Meteor “login” method never invokes callback, blocks all future RPC calls

alawi · March 2, 2021, 10:27am

Thanks @typ thanks for insightful.

Actually, now that I recall, I’ve seen something like that happen when using an older version of MongoDB during stress test. The issue there was the MongoDB was locking and I guess so many requests got queued which causes the Meteor server to hang.

My guess is that, either an API/MongoDB Call or some I/O are not returning or not returning fast enough under traffic which eventually exhaust the Meteor threads causing it to get stuck. And if the load persist, the issue gets worst as more requests get queued. For those seeing improvement after using redis-oplog, I think the DB could be the issue here. But it could be something else it seems, like another DDP server or API etc. I don’t know if the Meteor/Node server has some defence, timeout or recovery logic from scenarios like this, I doubt it, unless someone knows more…it seems that once the server reaches this state, it will be dead in the water and will require a manual restart. So I guess as of now, one can only hope for protective measures, i.e. decreasing the chance of hitting this state by ensuring there is enough CPU in the DB and servers, and being careful when making IOs…

typ · March 2, 2021, 5:13pm

@alawi yeah, protective measures have been the only thing which has helped us. Redis oplog has been huge for that and I highly recommend trying it for anyone who hasn’t.

We have some load tests which simulate our common user interactions, so maybe we’ll try setting up the load tests against a staging environment and manually triggering a Mongo failover or configuration change to see if we can force the “stuck state”.

I’ll update here if we go that route as it might lead to a consistent replication of the issue, which I know the Meteor team will 100% need if they’re to even attempt solving this.
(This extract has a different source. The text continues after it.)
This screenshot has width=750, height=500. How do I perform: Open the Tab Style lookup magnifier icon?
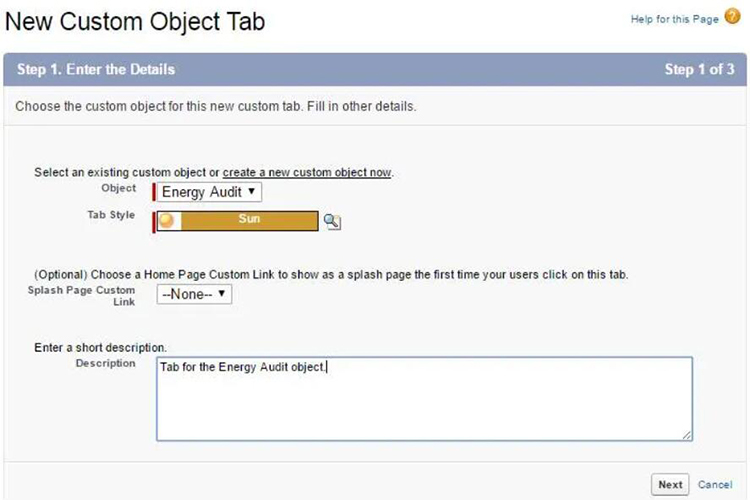click(x=332, y=222)
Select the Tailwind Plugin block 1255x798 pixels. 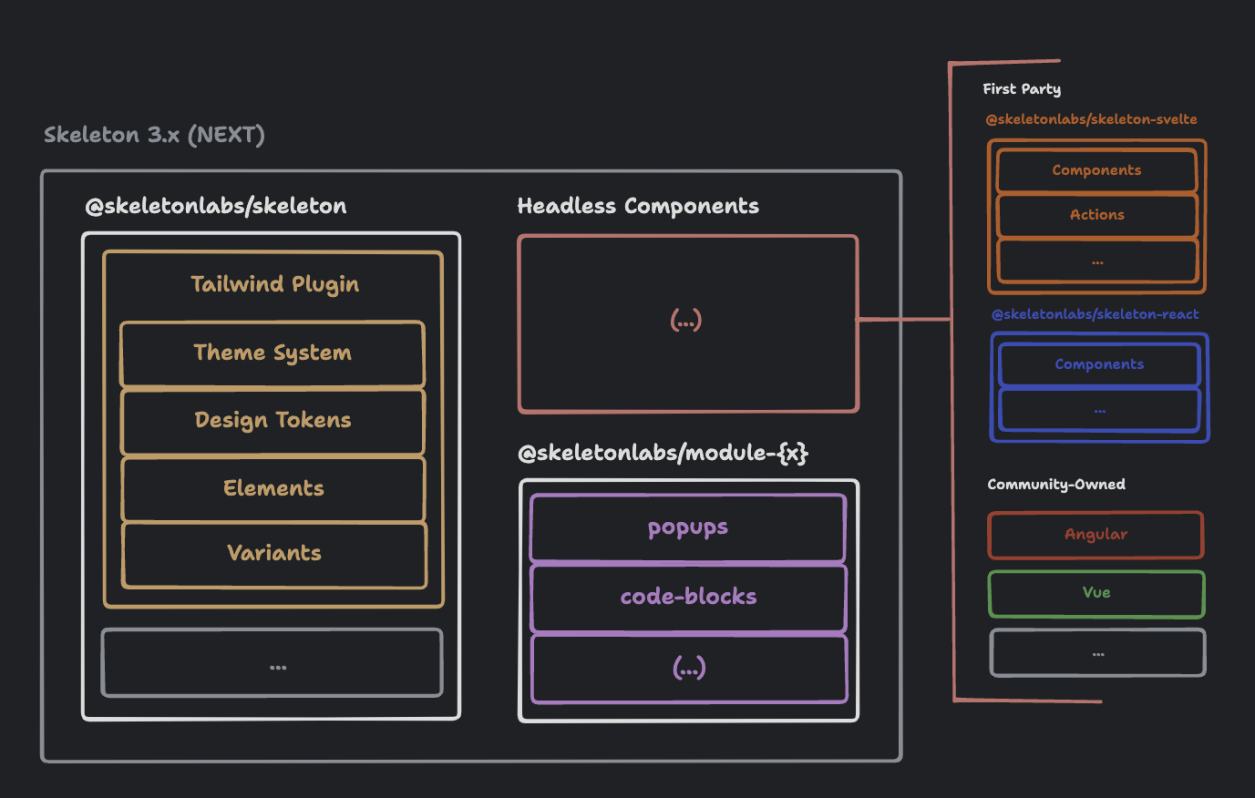(273, 284)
alawi · March 2, 2021, 5:44pm

That sounds promising, but perhaps there could be an easier way to get to that “stuck state”. Something like reducing the fibers threads pool size and force locking the DB under stress load…something like that, making it easier to get to that state systematically. Like you said, getting a systematic replication is solving half of the problem. I guess the solution would be a cleanup and recovery logic added to the server once this state is detected, also it is not clear (at least to me) where in the stack things are potentially getting stuck (node? fibers? meteor code?), perhaps someone is more familiar with the code can provide more insight here.